(Text and item location entries)
..............................

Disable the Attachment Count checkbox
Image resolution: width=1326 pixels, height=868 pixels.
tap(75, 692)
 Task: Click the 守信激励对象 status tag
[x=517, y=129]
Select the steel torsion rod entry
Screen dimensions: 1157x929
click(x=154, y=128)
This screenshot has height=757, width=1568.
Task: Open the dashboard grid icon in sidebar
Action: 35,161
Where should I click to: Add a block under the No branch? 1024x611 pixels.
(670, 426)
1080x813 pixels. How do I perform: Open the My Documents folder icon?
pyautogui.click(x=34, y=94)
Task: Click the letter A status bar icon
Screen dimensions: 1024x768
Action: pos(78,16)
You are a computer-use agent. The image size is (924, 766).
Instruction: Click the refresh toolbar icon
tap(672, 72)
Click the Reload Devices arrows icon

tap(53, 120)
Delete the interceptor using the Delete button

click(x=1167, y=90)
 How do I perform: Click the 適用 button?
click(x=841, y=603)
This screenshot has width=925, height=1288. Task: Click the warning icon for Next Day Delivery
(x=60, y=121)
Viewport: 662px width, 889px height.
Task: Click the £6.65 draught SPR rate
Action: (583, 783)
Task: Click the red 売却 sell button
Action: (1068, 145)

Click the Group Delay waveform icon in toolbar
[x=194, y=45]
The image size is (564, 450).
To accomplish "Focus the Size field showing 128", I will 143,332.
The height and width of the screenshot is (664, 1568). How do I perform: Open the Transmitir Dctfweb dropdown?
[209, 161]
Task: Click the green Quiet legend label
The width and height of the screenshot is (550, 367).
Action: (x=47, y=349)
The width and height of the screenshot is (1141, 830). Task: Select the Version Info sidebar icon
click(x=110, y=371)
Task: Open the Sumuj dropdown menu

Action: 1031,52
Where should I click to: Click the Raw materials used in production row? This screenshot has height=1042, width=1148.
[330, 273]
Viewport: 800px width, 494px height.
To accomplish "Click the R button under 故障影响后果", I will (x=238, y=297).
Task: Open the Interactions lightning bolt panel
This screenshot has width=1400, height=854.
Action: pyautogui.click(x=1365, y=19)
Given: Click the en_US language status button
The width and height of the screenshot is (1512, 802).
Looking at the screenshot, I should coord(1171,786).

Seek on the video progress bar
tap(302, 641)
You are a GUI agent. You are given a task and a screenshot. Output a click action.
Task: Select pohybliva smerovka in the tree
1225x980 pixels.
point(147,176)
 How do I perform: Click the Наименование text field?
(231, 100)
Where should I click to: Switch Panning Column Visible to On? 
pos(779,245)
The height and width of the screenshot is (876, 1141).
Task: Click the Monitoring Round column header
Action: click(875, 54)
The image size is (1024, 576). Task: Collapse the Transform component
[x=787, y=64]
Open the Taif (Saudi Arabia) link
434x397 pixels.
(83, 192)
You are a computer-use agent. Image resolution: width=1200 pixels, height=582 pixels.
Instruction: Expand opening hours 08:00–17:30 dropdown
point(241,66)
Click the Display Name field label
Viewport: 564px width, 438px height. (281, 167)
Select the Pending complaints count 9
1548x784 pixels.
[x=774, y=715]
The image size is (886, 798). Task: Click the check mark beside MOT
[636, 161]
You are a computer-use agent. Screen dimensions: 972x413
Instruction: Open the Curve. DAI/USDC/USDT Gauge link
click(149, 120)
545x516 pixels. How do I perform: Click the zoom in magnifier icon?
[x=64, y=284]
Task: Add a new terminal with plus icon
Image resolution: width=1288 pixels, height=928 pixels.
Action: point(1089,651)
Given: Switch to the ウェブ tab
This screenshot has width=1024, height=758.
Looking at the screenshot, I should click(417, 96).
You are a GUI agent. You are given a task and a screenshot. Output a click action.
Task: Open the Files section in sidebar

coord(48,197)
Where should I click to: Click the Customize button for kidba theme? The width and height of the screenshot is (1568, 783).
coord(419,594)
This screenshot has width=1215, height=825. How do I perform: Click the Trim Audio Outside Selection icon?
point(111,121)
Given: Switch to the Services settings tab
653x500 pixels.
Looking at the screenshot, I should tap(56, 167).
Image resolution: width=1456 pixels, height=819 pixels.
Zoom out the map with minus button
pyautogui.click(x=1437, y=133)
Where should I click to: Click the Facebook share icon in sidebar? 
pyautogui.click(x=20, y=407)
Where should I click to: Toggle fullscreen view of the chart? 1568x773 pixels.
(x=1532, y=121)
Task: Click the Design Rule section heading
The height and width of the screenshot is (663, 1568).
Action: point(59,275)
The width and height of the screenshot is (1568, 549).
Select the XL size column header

..............................

How would you output every line of the listing above as a Markdown table with the columns Row and Line, numbering each row and omitting blank lines?

| Row | Line |
|---|---|
| 1 | Disable the Attachment Count checkbox |
| 2 | Image resolution: width=1326 pixels, height=868 pixels. |
| 3 | tap(75, 692) |
| 4 |  Task: Click the 守信激励对象 status tag |
| 5 | [x=517, y=129] |
| 6 | Select the steel torsion rod entry |
| 7 | Screen dimensions: 1157x929 |
| 8 | click(x=154, y=128) |
| 9 | This screenshot has height=757, width=1568. |
| 10 | Task: Open the dashboard grid icon in sidebar |
| 11 | Action: 35,161 |
| 12 | Where should I click to: Add a block under the No branch? 1024x611 pixels. |
| 13 | (670, 426) |
| 14 | 1080x813 pixels. How do I perform: Open the My Documents folder icon? |
| 15 | pyautogui.click(x=34, y=94) |
| 16 | Task: Click the letter A status bar icon |
| 17 | Screen dimensions: 1024x768 |
| 18 | Action: pos(78,16) |
| 19 | You are a computer-use agent. The image size is (924, 766). |
| 20 | Instruction: Click the refresh toolbar icon |
| 21 | tap(672, 72) |
| 22 | Click the Reload Devices arrows icon |
| 23 | tap(53, 120) |
| 24 | Delete the interceptor using the Delete button |
| 25 | click(x=1167, y=90) |
| 26 |  How do I perform: Click the 適用 button? |
| 27 | click(x=841, y=603) |
| 28 | This screenshot has width=925, height=1288. Task: Click the warning icon for Next Day Delivery |
| 29 | (x=60, y=121) |
| 30 | Viewport: 662px width, 889px height. |
| 31 | Task: Click the £6.65 draught SPR rate |
| 32 | Action: (583, 783) |
| 33 | Task: Click the red 売却 sell button |
| 34 | Action: (1068, 145) |
| 35 | Click the Group Delay waveform icon in toolbar |
| 36 | [x=194, y=45] |
| 37 | The image size is (564, 450). |
| 38 | To accomplish "Focus the Size field showing 128", I will 143,332. |
| 39 | The height and width of the screenshot is (664, 1568). How do I perform: Open the Transmitir Dctfweb dropdown? |
| 40 | [209, 161] |
| 41 | Task: Click the green Quiet legend label |
| 42 | The width and height of the screenshot is (550, 367). |
| 43 | Action: (x=47, y=349) |
| 44 | The width and height of the screenshot is (1141, 830). Task: Select the Version Info sidebar icon |
| 45 | click(x=110, y=371) |
| 46 | Task: Open the Sumuj dropdown menu |
| 47 | Action: 1031,52 |
| 48 | Where should I click to: Click the Raw materials used in production row? This screenshot has height=1042, width=1148. |
| 49 | [330, 273] |
| 50 | Viewport: 800px width, 494px height. |
| 51 | To accomplish "Click the R button under 故障影响后果", I will (x=238, y=297). |
| 52 | Task: Open the Interactions lightning bolt panel |
| 53 | This screenshot has width=1400, height=854. |
| 54 | Action: pyautogui.click(x=1365, y=19) |
| 55 | Given: Click the en_US language status button |
| 56 | The width and height of the screenshot is (1512, 802). |
| 57 | Looking at the screenshot, I should coord(1171,786). |
| 58 | Seek on the video progress bar |
| 59 | tap(302, 641) |
| 60 | You are a GUI agent. You are given a task and a screenshot. Output a click action. |
| 61 | Task: Select pohybliva smerovka in the tree |
| 62 | 1225x980 pixels. |
| 63 | point(147,176) |
| 64 |  How do I perform: Click the Наименование text field? |
| 65 | (231, 100) |
| 66 | Where should I click to: Switch Panning Column Visible to On?  |
| 67 | pos(779,245) |
| 68 | The height and width of the screenshot is (876, 1141). |
| 69 | Task: Click the Monitoring Round column header |
| 70 | Action: click(875, 54) |
| 71 | The image size is (1024, 576). Task: Collapse the Transform component |
| 72 | [x=787, y=64] |
| 73 | Open the Taif (Saudi Arabia) link |
| 74 | 434x397 pixels. |
| 75 | (83, 192) |
| 76 | You are a computer-use agent. Image resolution: width=1200 pixels, height=582 pixels. |
| 77 | Instruction: Expand opening hours 08:00–17:30 dropdown |
| 78 | point(241,66) |
| 79 | Click the Display Name field label |
| 80 | Viewport: 564px width, 438px height. (281, 167) |
| 81 | Select the Pending complaints count 9 |
| 82 | 1548x784 pixels. |
| 83 | [x=774, y=715] |
| 84 | The image size is (886, 798). Task: Click the check mark beside MOT |
| 85 | [636, 161] |
| 86 | You are a computer-use agent. Screen dimensions: 972x413 |
| 87 | Instruction: Open the Curve. DAI/USDC/USDT Gauge link |
| 88 | click(149, 120) |
| 89 | 545x516 pixels. How do I perform: Click the zoom in magnifier icon? |
| 90 | [x=64, y=284] |
| 91 | Task: Add a new terminal with plus icon |
| 92 | Image resolution: width=1288 pixels, height=928 pixels. |
| 93 | Action: point(1089,651) |
| 94 | Given: Switch to the ウェブ tab |
| 95 | This screenshot has width=1024, height=758. |
| 96 | Looking at the screenshot, I should click(417, 96). |
| 97 | You are a GUI agent. You are given a task and a screenshot. Output a click action. |
| 98 | Task: Open the Files section in sidebar |
| 99 | coord(48,197) |
| 100 | Where should I click to: Click the Customize button for kidba theme? The width and height of the screenshot is (1568, 783). |
| 101 | coord(419,594) |
| 102 | This screenshot has width=1215, height=825. How do I perform: Click the Trim Audio Outside Selection icon? |
| 103 | point(111,121) |
| 104 | Given: Switch to the Services settings tab |
| 105 | 653x500 pixels. |
| 106 | Looking at the screenshot, I should tap(56, 167). |
| 107 | Image resolution: width=1456 pixels, height=819 pixels. |
| 108 | Zoom out the map with minus button |
| 109 | pyautogui.click(x=1437, y=133) |
| 110 | Where should I click to: Click the Facebook share icon in sidebar?  |
| 111 | pyautogui.click(x=20, y=407) |
| 112 | Where should I click to: Toggle fullscreen view of the chart? 1568x773 pixels. |
| 113 | (x=1532, y=121) |
| 114 | Task: Click the Design Rule section heading |
| 115 | The height and width of the screenshot is (663, 1568). |
| 116 | Action: point(59,275) |
| 117 | The width and height of the screenshot is (1568, 549). |
| 118 | Select the XL size column header |